## HOW TO COMPLETE THIS TASK
All lines from the one containing "Given: Click the chevron on 3 Columns select" through the end of the data below are to be repeated exactly, with pictures left out.
╔══
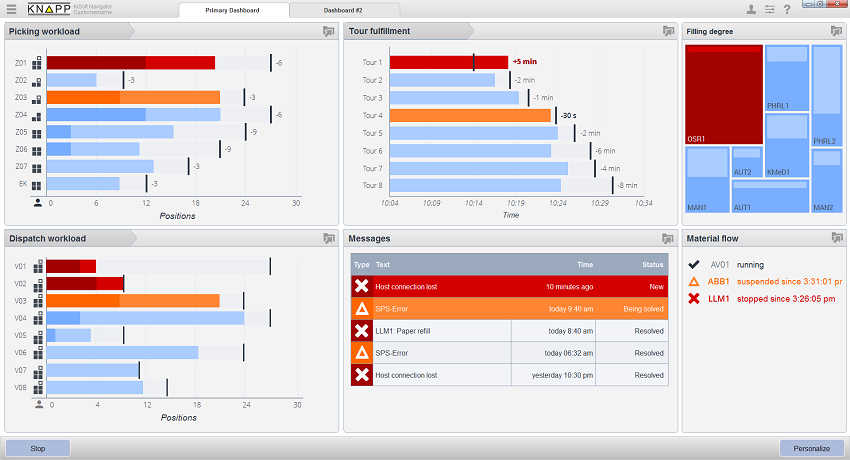Click the LLM1 stopped status entry
Image resolution: width=850 pixels, height=460 pixels.
(x=762, y=299)
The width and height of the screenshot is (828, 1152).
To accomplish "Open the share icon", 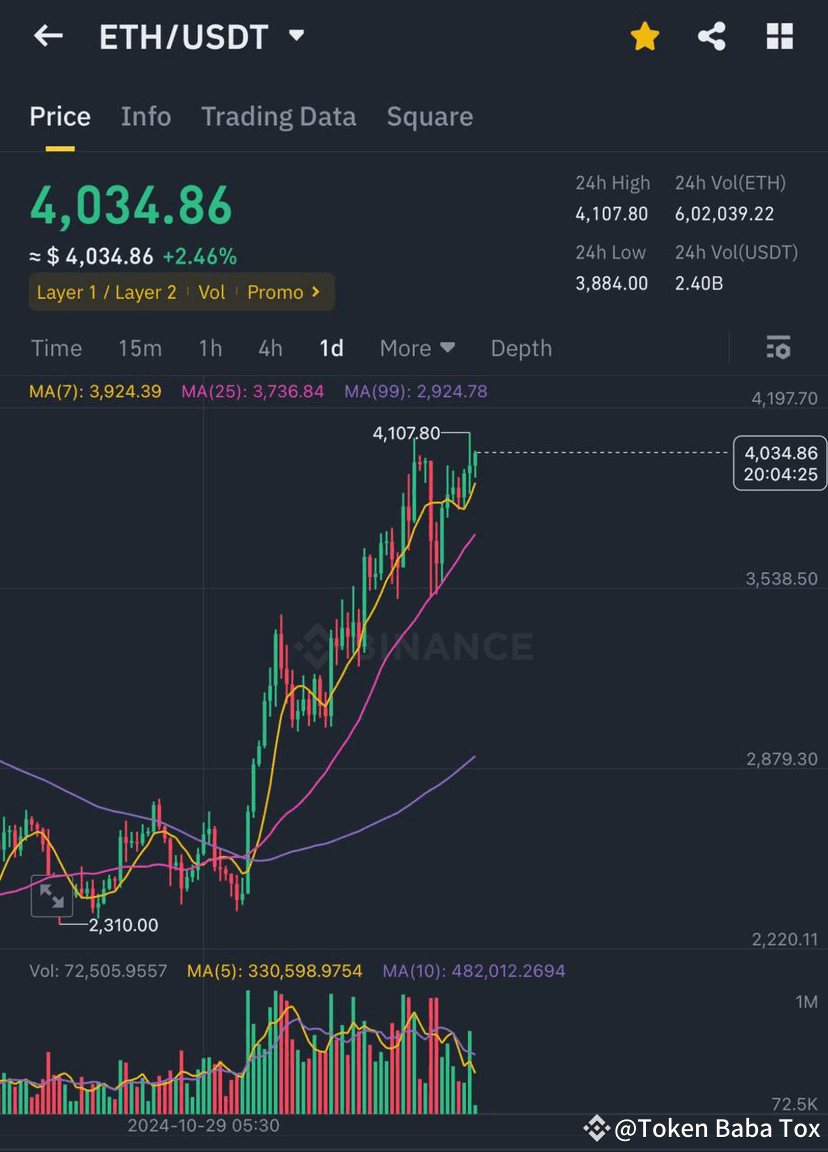I will click(712, 36).
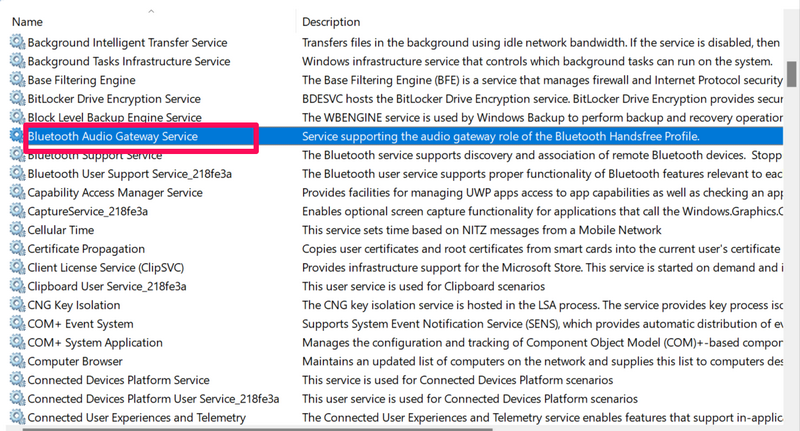Select the CaptureService_218fe3a entry
The height and width of the screenshot is (431, 800).
87,211
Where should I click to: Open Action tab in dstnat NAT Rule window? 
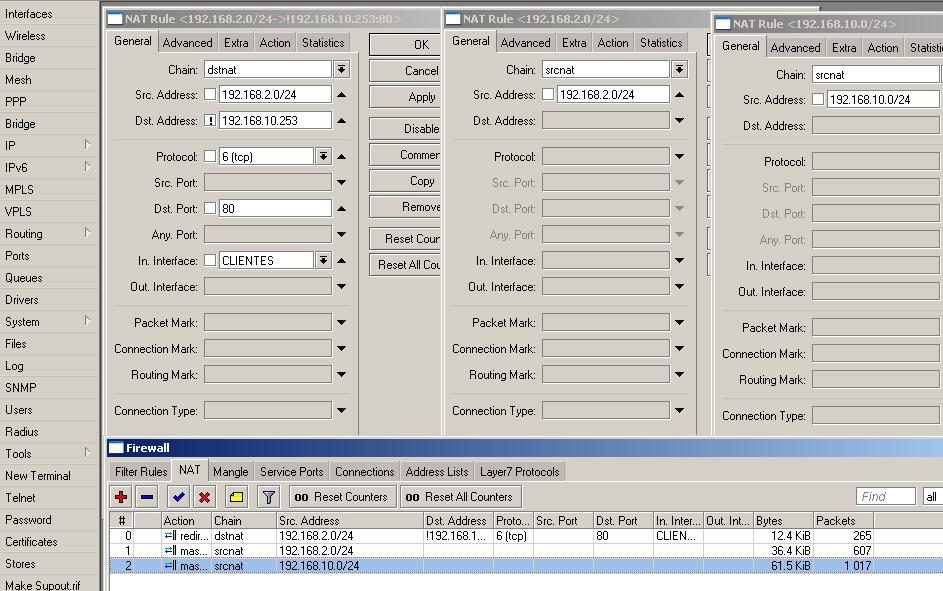(275, 43)
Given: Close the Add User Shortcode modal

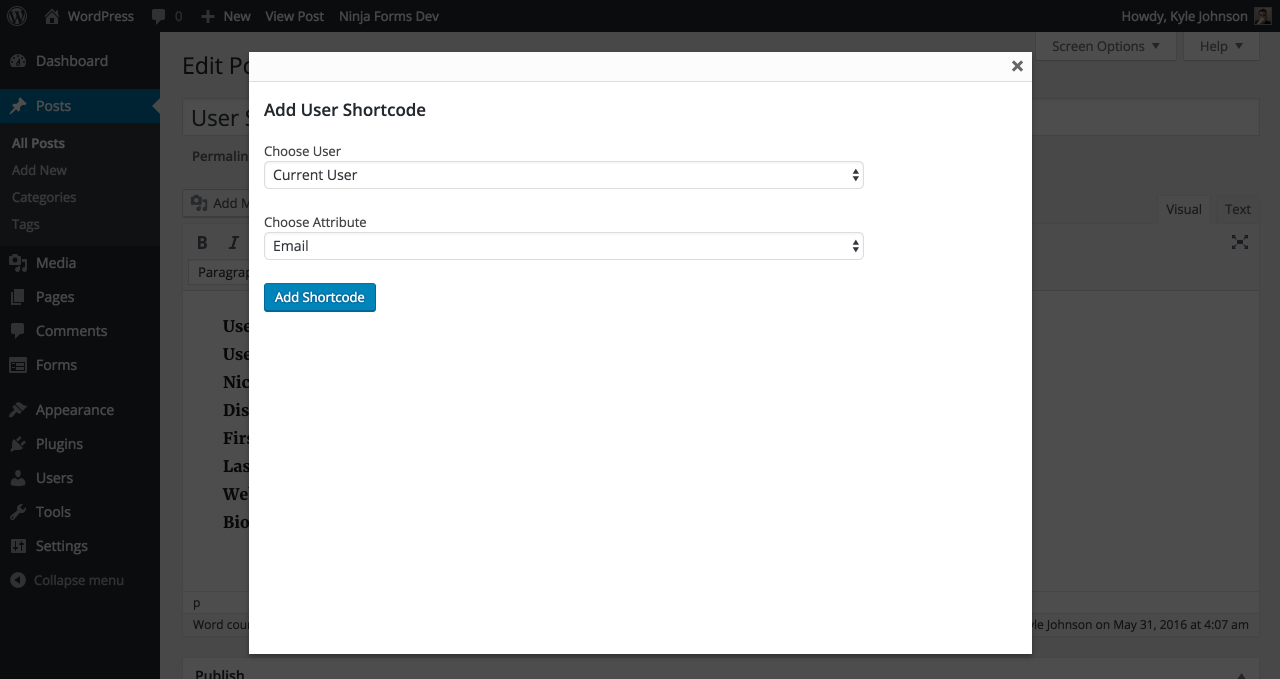Looking at the screenshot, I should [1017, 66].
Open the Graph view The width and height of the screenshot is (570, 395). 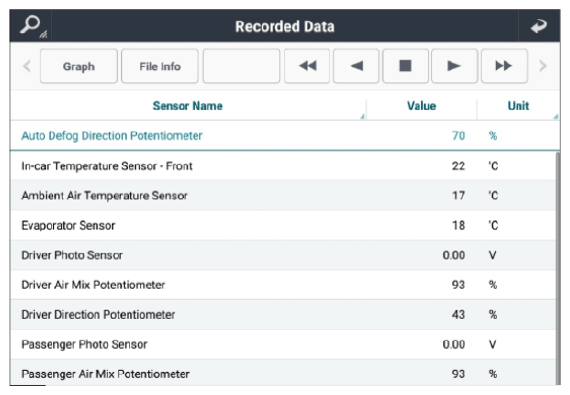[79, 66]
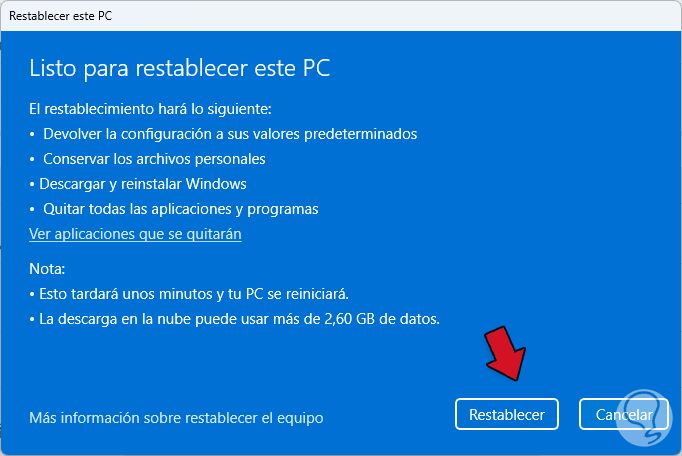Screen dimensions: 682x456
Task: Click the phrase tu PC se reiniciará
Action: (x=290, y=294)
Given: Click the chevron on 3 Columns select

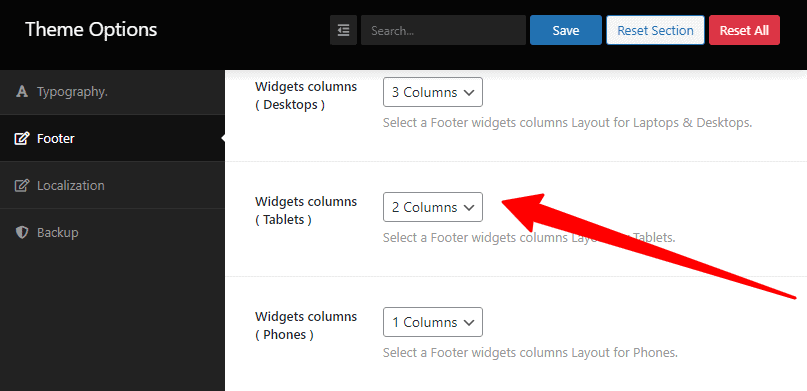Looking at the screenshot, I should click(468, 93).
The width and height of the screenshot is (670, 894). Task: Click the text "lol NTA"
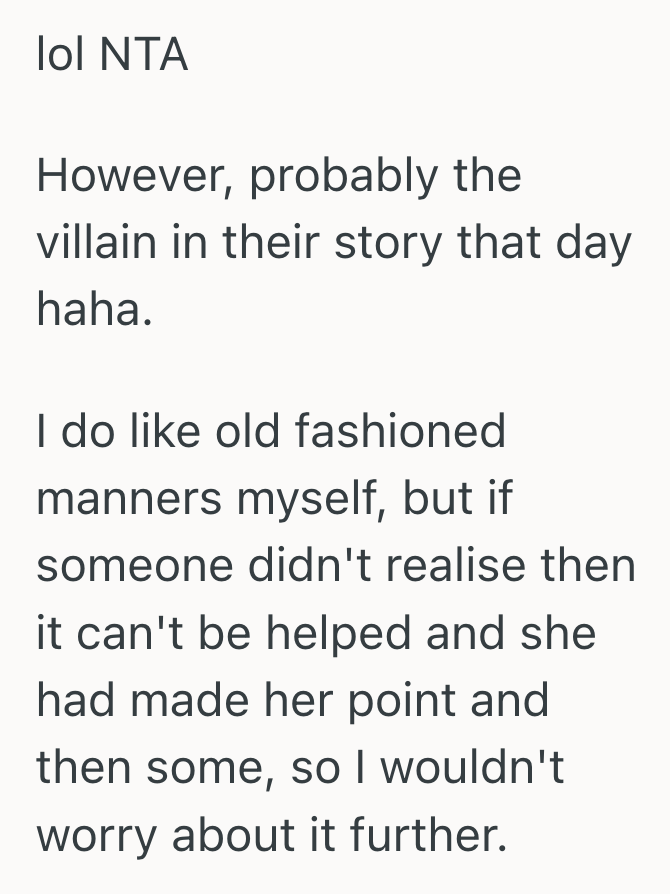(x=112, y=56)
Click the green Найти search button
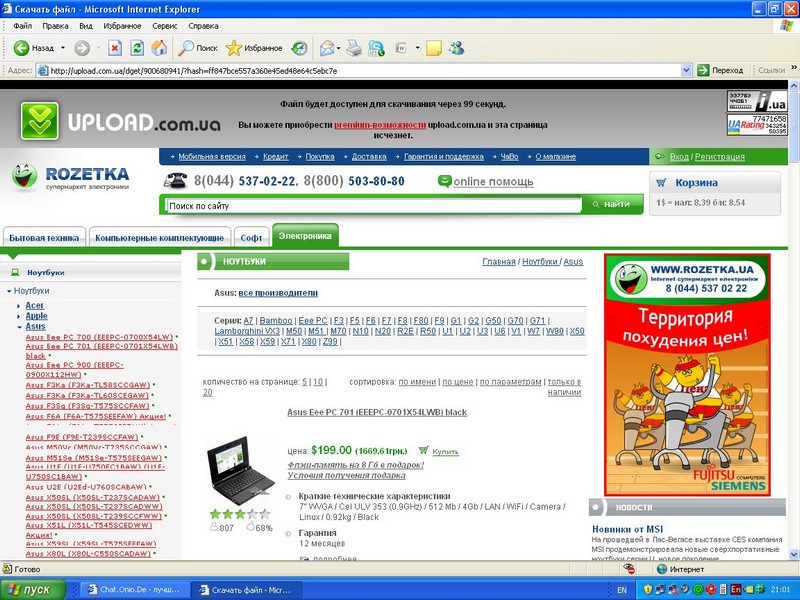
╚══
## RESULT
Given: Click the chevron on 3 Columns select

Looking at the screenshot, I should click(468, 93).
The width and height of the screenshot is (670, 894). Task: Click the text "lol NTA"
(x=112, y=56)
Click the green Найти search button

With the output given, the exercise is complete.